What happened

Shares of DNA-based vaccine pioneer Inovio Pharmaceuticals Inc. (INO -2.02%) are under the weather after the company reported fourth-quarter and full-year earnings. A wider-than-expected loss pushed the stock 11.1% lower as of 2:46 p.m. EDT during Thursday's session.

So what

Without any products to sell, and with a long history of diluting shareholder value via share offerings to keep the lights on, the company served up a recipe for a market beatdown yesterday afternoon by reporting those losses. In all fairness, a $1.01-per-share loss for full-year 2016 was $0.05 less than the average analyst estimate.

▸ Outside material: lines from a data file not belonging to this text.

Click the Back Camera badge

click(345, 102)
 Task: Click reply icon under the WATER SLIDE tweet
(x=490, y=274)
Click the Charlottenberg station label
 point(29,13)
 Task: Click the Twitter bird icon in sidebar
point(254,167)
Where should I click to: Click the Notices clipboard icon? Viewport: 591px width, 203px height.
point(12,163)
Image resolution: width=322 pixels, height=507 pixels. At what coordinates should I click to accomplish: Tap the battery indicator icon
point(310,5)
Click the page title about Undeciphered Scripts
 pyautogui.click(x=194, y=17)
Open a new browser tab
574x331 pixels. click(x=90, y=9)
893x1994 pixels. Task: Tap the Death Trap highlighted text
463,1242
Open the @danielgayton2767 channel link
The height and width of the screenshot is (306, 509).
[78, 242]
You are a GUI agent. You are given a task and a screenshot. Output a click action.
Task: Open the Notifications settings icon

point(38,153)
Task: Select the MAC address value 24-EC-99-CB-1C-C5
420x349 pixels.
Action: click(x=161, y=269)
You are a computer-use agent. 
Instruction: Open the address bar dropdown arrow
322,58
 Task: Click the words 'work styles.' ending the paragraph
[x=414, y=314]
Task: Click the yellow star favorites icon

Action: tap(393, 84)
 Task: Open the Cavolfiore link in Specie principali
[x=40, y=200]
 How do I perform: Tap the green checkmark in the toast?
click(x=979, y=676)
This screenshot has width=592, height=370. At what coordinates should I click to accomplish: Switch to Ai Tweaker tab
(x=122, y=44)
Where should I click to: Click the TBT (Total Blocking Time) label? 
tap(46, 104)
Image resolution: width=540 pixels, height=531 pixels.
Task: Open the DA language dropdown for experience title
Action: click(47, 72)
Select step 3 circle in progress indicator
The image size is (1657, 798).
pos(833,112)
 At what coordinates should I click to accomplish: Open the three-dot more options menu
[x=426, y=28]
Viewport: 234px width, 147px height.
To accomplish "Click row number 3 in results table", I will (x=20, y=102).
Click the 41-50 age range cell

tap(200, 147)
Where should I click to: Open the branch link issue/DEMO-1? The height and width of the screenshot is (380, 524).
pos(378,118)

Worried man looking at a downward-sloping chart

Image source: Getty Images.

Missing estimates, though, shined a light on the fact that the company's net loss last year of $73.7 million was 152% larger than in 2015, despite not beginning a long-awaited pivotal trial with its lead program. Inovio published phase 2 success with VGX-3100 for the prevention of cervical dysplasia in July 2014, but hadn't even begun enrolling patients when the U.S. Food and Drug Administration announced a clinical hold on the trial, related to the therapy's delivery device, last October.

Now what

Yesterday, Inovio mentioned that it had submitted a response to the FDA regarding the device in question, and is waiting for the agency to lift the hold. If given a green light, the company intends to begin the pivotal trial by the end of the first half of 2017.

Although Inovio made no mention of progress with its AstraZeneca collaboration, currently testing INO-3112 in two forms of cancer, it did make some encouraging statements about its early clinical-stage Zika vaccine. All 39 patients dosed with the vaccine showed an immune response. While this is a good sign, antibodies don't necessarily lead to protection, and investors will want to keep their eyes open for results from an ongoing 160-patient study, measuring infection rates for those given the vaccine versus a placebo group.